Llandingat House is a late Georgian detached town house in the town of Llandovery, Carmarthenshire, Wales. The house was built in the early nineteenth century and is set back some way from the road, surrounded by its own grounds.

==History==
The building dates from the early nineteenth century, probably 1813 to 1814; such substantial town houses are relatively rare in West Wales in that period. The house was built for David Lloyd Harries who had been an attorney in the town since 1808. In 1870, it passed into the hands of Lieutenant-Colonel Edward Pryse Lloyd, who changed his name to Lloyd-Harries when he came into his inheritance.
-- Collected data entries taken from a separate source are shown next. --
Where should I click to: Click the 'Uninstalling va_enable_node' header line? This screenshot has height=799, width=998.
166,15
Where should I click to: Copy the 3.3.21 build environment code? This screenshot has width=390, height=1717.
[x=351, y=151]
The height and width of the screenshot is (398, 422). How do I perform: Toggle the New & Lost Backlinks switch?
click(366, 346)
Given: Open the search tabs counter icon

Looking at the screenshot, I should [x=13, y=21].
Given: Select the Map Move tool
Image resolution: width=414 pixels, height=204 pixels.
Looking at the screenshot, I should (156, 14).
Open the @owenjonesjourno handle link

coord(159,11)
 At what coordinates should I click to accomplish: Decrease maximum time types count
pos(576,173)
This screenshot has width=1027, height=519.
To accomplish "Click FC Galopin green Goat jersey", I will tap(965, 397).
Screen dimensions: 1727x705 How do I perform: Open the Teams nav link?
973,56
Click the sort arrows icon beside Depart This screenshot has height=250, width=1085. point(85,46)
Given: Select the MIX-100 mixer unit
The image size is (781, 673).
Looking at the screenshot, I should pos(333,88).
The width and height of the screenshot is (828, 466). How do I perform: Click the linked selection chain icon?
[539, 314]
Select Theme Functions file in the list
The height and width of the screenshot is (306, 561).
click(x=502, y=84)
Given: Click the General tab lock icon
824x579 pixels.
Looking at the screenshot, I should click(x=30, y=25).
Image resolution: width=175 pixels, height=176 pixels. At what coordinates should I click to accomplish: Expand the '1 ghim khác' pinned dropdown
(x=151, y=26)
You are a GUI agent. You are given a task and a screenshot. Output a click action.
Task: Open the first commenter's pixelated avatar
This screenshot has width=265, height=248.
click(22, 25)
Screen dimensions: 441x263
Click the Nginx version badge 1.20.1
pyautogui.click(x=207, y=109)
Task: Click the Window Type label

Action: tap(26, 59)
In the 1890s, his brother Tudor Lloyd Harries became the owner, and since then the house has been let to Llandovery College as a boarding house.

==The house==
The house is painted roughcast and has a hipped, slate roof with deep eaves, and Greek Revival mutules under the eaves, similar to those found at the nearby Tabernacle Chapel. Semi-circular stone steps lead up to the half-glazed door, the porch having two large Roman Doric columns.

This house was designated a Grade II-listed building on 26 February 1981, as an example of "a very substantial late Georgian detached town house with good surviving interior detail".